TO DO: Print the records below once again, exactly as they were given.

==== AVAILABLE RECORDS

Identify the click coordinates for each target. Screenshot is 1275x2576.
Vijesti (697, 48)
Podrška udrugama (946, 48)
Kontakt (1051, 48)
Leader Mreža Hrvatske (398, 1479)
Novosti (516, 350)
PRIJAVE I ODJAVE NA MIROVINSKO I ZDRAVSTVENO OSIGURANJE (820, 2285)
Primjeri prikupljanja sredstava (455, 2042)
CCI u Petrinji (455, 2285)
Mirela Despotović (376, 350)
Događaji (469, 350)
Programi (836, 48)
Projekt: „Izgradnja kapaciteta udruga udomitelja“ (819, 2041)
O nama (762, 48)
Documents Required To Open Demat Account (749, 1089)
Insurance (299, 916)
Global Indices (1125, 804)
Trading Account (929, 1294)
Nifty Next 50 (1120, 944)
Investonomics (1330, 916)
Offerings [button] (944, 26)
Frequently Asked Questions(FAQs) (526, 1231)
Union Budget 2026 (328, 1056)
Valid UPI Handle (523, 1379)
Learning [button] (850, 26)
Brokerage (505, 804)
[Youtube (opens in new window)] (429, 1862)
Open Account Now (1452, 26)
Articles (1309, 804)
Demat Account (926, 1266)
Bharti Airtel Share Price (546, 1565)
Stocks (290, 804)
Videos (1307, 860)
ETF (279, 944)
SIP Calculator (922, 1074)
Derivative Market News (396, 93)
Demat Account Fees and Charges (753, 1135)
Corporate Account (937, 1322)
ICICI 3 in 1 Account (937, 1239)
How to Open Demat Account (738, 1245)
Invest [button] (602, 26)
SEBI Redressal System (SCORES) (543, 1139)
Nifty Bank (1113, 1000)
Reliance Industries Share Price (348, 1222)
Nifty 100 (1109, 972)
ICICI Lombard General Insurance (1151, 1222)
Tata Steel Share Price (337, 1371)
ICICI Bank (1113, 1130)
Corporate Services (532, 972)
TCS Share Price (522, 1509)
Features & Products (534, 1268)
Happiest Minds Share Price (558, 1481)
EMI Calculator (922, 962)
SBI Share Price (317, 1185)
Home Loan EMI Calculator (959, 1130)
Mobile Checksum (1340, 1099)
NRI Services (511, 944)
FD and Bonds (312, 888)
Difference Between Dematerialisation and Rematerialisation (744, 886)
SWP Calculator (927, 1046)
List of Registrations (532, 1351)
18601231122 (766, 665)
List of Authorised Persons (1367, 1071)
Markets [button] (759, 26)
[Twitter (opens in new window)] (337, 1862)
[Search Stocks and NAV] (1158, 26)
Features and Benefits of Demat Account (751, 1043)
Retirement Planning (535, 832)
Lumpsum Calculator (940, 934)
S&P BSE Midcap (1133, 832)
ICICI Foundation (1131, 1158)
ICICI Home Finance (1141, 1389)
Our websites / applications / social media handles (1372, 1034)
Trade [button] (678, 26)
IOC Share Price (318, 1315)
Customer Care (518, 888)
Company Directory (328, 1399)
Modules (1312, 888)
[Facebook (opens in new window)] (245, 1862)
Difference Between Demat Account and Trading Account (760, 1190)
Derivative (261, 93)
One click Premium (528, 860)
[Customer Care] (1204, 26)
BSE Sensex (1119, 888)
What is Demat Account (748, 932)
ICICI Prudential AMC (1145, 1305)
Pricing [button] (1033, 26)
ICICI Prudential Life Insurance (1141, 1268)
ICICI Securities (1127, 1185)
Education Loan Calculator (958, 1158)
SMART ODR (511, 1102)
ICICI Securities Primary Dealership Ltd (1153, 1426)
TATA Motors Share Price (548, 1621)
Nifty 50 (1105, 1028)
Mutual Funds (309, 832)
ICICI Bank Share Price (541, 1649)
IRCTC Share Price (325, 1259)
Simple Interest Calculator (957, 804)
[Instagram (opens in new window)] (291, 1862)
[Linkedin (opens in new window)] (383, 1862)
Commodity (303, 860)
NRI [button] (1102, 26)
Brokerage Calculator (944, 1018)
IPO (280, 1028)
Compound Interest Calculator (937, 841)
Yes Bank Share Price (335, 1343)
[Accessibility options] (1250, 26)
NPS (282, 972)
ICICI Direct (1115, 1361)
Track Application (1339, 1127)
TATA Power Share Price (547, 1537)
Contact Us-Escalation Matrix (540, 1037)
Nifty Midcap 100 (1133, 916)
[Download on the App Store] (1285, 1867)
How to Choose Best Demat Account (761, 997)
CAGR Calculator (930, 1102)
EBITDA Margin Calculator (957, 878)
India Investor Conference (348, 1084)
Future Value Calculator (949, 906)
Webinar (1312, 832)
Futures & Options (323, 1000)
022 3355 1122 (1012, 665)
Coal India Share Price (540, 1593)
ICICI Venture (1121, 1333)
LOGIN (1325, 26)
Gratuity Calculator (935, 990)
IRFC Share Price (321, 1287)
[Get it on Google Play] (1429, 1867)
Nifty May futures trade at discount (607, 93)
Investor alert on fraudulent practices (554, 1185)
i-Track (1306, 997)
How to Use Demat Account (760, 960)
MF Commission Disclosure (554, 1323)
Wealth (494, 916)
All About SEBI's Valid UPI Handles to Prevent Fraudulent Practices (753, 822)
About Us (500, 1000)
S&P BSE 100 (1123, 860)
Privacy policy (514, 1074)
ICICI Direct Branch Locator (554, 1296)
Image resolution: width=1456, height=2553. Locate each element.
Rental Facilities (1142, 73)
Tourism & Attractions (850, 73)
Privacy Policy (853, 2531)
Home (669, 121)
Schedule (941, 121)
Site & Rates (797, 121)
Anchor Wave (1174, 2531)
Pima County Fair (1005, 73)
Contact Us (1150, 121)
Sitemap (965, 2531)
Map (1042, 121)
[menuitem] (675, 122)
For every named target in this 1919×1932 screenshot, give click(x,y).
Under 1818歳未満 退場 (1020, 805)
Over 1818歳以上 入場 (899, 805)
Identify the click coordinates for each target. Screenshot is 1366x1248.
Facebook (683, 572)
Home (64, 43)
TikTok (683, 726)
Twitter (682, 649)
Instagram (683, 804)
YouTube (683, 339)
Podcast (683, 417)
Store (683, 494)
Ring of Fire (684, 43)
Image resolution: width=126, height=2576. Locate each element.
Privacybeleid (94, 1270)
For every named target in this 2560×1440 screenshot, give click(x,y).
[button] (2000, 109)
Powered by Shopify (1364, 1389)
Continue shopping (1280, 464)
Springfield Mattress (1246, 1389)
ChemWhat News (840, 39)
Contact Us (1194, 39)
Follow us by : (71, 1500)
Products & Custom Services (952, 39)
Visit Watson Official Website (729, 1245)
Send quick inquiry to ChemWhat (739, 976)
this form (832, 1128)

========

RESPONSE AREA:
Identify the click coordinates for each target. Screenshot is 1275x2576.
Vijesti (697, 48)
Podrška udrugama (946, 48)
Kontakt (1051, 48)
Leader Mreža Hrvatske (398, 1479)
Novosti (516, 350)
PRIJAVE I ODJAVE NA MIROVINSKO I ZDRAVSTVENO OSIGURANJE (820, 2285)
Primjeri prikupljanja sredstava (455, 2042)
CCI u Petrinji (455, 2285)
Mirela Despotović (376, 350)
Događaji (469, 350)
Programi (836, 48)
Projekt: „Izgradnja kapaciteta udruga udomitelja“ (819, 2041)
O nama (762, 48)
Documents Required To Open Demat Account (749, 1089)
Insurance (299, 916)
Global Indices (1125, 804)
Trading Account (929, 1294)
Nifty Next 50 (1120, 944)
Investonomics (1330, 916)
Offerings [button] (944, 26)
Frequently Asked Questions(FAQs) (526, 1231)
Union Budget 2026 (328, 1056)
Valid UPI Handle (523, 1379)
Learning [button] (850, 26)
Brokerage (505, 804)
[Youtube (opens in new window)] (429, 1862)
Open Account Now (1452, 26)
Articles (1309, 804)
Demat Account (926, 1266)
Bharti Airtel Share Price (546, 1565)
Stocks (290, 804)
Videos (1307, 860)
ETF (279, 944)
SIP Calculator (922, 1074)
Derivative Market News (396, 93)
Demat Account Fees and Charges (753, 1135)
Corporate Account (937, 1322)
ICICI 3 in 1 Account (937, 1239)
How to Open Demat Account (738, 1245)
Invest [button] (602, 26)
SEBI Redressal System (SCORES) (543, 1139)
Nifty Bank (1113, 1000)
Reliance Industries Share Price (348, 1222)
Nifty 100 (1109, 972)
ICICI Lombard General Insurance (1151, 1222)
Tata Steel Share Price (337, 1371)
ICICI Bank (1113, 1130)
Corporate Services (532, 972)
TCS Share Price (522, 1509)
Features & Products (534, 1268)
Happiest Minds Share Price (558, 1481)
EMI Calculator (922, 962)
SBI Share Price (317, 1185)
Home Loan EMI Calculator (959, 1130)
Mobile Checksum (1340, 1099)
NRI Services (511, 944)
FD and Bonds (312, 888)
Difference Between Dematerialisation and Rematerialisation (744, 886)
SWP Calculator (927, 1046)
List of Registrations (532, 1351)
18601231122 (766, 665)
List of Authorised Persons (1367, 1071)
Markets [button] (759, 26)
[Twitter (opens in new window)] (337, 1862)
[Search Stocks and NAV] (1158, 26)
Features and Benefits of Demat Account (751, 1043)
Retirement Planning (535, 832)
Lumpsum Calculator (940, 934)
S&P BSE Midcap (1133, 832)
ICICI Foundation (1131, 1158)
ICICI Home Finance (1141, 1389)
Our websites / applications / social media handles (1372, 1034)
Trade [button] (678, 26)
IOC Share Price (318, 1315)
Customer Care (518, 888)
Company Directory (328, 1399)
Modules (1312, 888)
[Facebook (opens in new window)] (245, 1862)
Difference Between Demat Account and Trading Account (760, 1190)
Derivative (261, 93)
One click Premium (528, 860)
[Customer Care] (1204, 26)
BSE Sensex (1119, 888)
What is Demat Account (748, 932)
ICICI Prudential AMC (1145, 1305)
Pricing [button] (1033, 26)
ICICI Prudential Life Insurance (1141, 1268)
ICICI Securities (1127, 1185)
Education Loan Calculator (958, 1158)
SMART ODR (511, 1102)
ICICI Securities Primary Dealership Ltd (1153, 1426)
TATA Motors Share Price (548, 1621)
Nifty 50 (1105, 1028)
Mutual Funds (309, 832)
ICICI Bank Share Price (541, 1649)
IRCTC Share Price (325, 1259)
Simple Interest Calculator (957, 804)
[Instagram (opens in new window)] (291, 1862)
[Linkedin (opens in new window)] (383, 1862)
Commodity (303, 860)
NRI [button] (1102, 26)
Brokerage Calculator (944, 1018)
IPO (280, 1028)
Compound Interest Calculator (937, 841)
Yes Bank Share Price (335, 1343)
[Accessibility options] (1250, 26)
NPS (282, 972)
ICICI Direct (1115, 1361)
Track Application (1339, 1127)
TATA Power Share Price (547, 1537)
Contact Us-Escalation Matrix (540, 1037)
Nifty Midcap 100 (1133, 916)
[Download on the App Store] (1285, 1867)
How to Choose Best Demat Account (761, 997)
CAGR Calculator (930, 1102)
EBITDA Margin Calculator (957, 878)
India Investor Conference (348, 1084)
Future Value Calculator (949, 906)
Webinar (1312, 832)
Futures & Options (323, 1000)
022 3355 1122 (1012, 665)
Coal India Share Price (540, 1593)
ICICI Venture (1121, 1333)
LOGIN (1325, 26)
Gratuity Calculator (935, 990)
IRFC Share Price (321, 1287)
[Get it on Google Play] (1429, 1867)
Nifty May futures trade at discount (607, 93)
Investor alert on fraudulent practices (554, 1185)
i-Track (1306, 997)
How to Use Demat Account (760, 960)
MF Commission Disclosure (554, 1323)
Wealth (494, 916)
All About SEBI's Valid UPI Handles to Prevent Fraudulent Practices (753, 822)
About Us (500, 1000)
S&P BSE 100 (1123, 860)
Privacy policy (514, 1074)
ICICI Direct Branch Locator (554, 1296)
Image resolution: width=1456, height=2553. Locate each element.
Rental Facilities (1142, 73)
Tourism & Attractions (850, 73)
Privacy Policy (853, 2531)
Home (669, 121)
Schedule (941, 121)
Site & Rates (797, 121)
Anchor Wave (1174, 2531)
Pima County Fair (1005, 73)
Contact Us (1150, 121)
Sitemap (965, 2531)
Map (1042, 121)
[menuitem] (675, 122)
For every named target in this 1919×1932 screenshot, give click(x,y).
Under 1818歳未満 退場 (1020, 805)
Over 1818歳以上 入場 (899, 805)
Identify the click coordinates for each target. Screenshot is 1366x1248.
Facebook (683, 572)
Home (64, 43)
TikTok (683, 726)
Twitter (682, 649)
Instagram (683, 804)
YouTube (683, 339)
Podcast (683, 417)
Store (683, 494)
Ring of Fire (684, 43)
Image resolution: width=126, height=2576. Locate each element.
Privacybeleid (94, 1270)
For every named target in this 2560×1440 screenshot, give click(x,y).
[button] (2000, 109)
Powered by Shopify (1364, 1389)
Continue shopping (1280, 464)
Springfield Mattress (1246, 1389)
ChemWhat News (840, 39)
Contact Us (1194, 39)
Follow us by : (71, 1500)
Products & Custom Services (952, 39)
Visit Watson Official Website (729, 1245)
Send quick inquiry to ChemWhat (739, 976)
this form (832, 1128)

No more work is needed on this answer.